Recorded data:
◆ ◆ ◆ ◆

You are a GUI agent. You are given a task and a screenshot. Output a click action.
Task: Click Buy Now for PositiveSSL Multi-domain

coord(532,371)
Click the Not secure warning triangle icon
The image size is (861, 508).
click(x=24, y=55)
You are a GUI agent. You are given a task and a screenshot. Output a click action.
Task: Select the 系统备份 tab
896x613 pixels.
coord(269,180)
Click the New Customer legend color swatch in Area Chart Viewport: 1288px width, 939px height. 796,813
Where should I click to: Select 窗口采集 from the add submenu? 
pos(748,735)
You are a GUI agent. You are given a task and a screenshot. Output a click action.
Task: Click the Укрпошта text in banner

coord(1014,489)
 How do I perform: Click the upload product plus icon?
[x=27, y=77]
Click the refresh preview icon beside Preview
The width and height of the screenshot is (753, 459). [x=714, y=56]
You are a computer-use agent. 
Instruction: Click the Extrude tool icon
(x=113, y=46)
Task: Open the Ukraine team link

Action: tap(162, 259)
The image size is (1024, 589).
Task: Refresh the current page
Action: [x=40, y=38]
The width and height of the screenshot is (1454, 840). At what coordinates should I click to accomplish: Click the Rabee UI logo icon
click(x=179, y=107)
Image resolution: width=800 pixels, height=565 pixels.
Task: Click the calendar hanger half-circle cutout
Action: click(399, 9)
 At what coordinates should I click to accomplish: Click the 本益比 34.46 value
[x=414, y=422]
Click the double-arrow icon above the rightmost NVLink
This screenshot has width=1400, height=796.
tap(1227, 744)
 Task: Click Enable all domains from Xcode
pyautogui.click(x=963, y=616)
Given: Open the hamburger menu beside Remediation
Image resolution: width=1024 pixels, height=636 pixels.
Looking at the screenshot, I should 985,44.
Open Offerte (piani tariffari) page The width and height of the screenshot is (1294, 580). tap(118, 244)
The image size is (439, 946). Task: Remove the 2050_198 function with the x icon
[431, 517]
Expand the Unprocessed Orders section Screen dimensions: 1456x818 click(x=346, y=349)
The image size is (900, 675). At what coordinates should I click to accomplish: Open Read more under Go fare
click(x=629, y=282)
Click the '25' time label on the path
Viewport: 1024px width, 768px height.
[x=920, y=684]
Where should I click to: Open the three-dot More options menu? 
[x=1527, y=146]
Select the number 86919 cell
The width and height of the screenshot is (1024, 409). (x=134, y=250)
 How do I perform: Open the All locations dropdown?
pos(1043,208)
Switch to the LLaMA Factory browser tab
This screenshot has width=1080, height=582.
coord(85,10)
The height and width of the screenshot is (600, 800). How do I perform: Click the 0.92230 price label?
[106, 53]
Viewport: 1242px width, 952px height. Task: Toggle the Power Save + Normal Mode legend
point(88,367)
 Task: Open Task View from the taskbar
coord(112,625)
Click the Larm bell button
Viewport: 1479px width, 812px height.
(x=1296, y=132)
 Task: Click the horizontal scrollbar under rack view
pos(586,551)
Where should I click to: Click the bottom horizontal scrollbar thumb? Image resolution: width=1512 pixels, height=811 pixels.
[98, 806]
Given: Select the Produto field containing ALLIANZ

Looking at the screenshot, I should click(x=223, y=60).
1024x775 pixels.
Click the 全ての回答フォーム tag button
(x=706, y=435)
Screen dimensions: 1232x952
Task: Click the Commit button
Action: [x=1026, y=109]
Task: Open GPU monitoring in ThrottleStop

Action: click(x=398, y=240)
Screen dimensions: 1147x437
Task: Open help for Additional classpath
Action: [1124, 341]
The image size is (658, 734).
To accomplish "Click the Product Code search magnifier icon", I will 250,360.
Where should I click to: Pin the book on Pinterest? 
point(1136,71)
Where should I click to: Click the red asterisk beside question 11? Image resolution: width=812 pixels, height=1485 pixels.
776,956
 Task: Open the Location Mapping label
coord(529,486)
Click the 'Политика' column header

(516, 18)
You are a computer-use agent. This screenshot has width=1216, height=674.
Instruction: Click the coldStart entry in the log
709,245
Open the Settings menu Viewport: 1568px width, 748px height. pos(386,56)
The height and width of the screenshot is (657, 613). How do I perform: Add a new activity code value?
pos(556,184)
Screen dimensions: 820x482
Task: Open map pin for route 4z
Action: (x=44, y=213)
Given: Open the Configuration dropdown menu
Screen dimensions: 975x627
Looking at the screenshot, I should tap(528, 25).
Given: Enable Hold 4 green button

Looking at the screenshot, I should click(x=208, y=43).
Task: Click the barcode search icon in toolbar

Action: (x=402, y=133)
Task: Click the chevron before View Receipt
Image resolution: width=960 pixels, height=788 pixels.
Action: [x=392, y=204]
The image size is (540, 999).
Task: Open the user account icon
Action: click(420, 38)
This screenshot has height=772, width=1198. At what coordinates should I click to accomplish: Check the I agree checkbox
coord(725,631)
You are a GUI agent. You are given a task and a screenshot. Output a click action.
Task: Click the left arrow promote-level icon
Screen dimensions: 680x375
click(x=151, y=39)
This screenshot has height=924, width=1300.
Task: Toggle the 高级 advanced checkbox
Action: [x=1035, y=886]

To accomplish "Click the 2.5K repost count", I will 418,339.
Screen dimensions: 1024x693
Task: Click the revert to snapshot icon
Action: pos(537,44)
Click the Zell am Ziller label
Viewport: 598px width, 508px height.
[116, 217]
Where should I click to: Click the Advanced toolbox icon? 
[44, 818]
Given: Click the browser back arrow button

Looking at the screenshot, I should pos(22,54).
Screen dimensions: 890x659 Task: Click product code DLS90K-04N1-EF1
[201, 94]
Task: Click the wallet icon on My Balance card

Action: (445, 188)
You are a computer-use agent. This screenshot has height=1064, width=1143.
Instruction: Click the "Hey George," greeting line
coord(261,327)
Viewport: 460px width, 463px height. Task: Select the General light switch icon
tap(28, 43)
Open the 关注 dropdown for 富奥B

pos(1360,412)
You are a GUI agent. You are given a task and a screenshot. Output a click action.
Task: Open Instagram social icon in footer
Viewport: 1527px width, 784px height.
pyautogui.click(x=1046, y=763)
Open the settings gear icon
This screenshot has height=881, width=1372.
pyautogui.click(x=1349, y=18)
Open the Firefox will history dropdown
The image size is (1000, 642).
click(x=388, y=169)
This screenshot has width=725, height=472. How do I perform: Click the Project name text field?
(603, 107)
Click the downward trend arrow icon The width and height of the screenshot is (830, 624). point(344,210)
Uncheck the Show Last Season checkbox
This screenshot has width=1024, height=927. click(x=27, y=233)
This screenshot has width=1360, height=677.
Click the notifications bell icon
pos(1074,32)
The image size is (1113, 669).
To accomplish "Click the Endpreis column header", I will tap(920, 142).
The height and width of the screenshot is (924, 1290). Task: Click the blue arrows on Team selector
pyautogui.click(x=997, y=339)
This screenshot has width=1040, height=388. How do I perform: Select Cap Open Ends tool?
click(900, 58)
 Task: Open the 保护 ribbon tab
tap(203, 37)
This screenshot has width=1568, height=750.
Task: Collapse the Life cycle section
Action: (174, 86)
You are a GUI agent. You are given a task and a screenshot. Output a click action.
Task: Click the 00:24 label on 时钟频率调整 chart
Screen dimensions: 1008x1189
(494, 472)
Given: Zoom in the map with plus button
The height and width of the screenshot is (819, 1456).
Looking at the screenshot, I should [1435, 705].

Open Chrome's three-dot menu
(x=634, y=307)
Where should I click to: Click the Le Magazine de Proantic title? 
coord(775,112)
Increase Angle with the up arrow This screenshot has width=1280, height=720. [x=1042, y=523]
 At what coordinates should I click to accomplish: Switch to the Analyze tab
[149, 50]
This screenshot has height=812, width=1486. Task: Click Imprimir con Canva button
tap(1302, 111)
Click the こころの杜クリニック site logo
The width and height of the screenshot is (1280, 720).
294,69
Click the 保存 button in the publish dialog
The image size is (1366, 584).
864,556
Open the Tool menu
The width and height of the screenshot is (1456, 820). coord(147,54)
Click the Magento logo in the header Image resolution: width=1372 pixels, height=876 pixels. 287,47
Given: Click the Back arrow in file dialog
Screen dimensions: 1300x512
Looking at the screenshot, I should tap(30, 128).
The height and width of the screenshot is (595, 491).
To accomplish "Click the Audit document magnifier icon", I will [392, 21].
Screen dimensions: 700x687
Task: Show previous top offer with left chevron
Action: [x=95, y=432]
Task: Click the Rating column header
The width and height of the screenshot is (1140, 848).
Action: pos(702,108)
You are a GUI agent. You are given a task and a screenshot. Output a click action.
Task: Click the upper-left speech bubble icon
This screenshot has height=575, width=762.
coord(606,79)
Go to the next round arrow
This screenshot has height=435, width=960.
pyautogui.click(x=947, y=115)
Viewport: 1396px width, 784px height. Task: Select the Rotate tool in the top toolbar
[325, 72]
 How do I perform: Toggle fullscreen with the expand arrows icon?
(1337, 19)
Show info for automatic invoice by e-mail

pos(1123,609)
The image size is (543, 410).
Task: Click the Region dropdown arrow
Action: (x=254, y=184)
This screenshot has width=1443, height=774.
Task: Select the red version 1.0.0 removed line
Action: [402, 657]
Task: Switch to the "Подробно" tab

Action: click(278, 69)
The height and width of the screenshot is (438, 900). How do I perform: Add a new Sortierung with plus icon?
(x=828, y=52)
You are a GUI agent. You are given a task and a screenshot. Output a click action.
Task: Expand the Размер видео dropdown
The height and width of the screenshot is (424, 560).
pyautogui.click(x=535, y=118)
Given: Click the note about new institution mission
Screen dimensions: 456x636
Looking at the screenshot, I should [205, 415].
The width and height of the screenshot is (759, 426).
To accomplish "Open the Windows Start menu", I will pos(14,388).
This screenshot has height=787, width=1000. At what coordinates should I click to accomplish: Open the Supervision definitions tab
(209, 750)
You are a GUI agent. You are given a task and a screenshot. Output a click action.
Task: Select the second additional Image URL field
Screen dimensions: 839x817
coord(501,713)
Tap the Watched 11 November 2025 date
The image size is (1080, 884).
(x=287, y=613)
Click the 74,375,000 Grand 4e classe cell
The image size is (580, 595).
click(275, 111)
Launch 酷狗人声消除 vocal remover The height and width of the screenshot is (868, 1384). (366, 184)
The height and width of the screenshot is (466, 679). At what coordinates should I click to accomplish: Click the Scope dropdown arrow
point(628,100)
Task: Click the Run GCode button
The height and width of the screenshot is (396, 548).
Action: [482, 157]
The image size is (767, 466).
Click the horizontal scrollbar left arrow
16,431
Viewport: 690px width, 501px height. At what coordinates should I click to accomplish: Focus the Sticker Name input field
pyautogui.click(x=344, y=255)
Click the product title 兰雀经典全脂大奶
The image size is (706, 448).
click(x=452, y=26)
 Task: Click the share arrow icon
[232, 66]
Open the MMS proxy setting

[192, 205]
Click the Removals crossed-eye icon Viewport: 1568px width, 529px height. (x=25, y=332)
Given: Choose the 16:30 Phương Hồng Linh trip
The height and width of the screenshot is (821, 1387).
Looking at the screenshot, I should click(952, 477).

◆ ◆ ◆ ◆

■ **Problem to work on**: Could you restate word for word the lines above from the one containing "Viewport: 690px width, 501px" through the one containing "Given: Choose the 16:30 Phương Hồng Linh trip", both included, and nothing else?

■ **Result of the task**:
Viewport: 690px width, 501px height. At what coordinates should I click to accomplish: Focus the Sticker Name input field
pyautogui.click(x=344, y=255)
Click the product title 兰雀经典全脂大奶
The image size is (706, 448).
click(x=452, y=26)
 Task: Click the share arrow icon
[232, 66]
Open the MMS proxy setting

[192, 205]
Click the Removals crossed-eye icon Viewport: 1568px width, 529px height. (x=25, y=332)
Given: Choose the 16:30 Phương Hồng Linh trip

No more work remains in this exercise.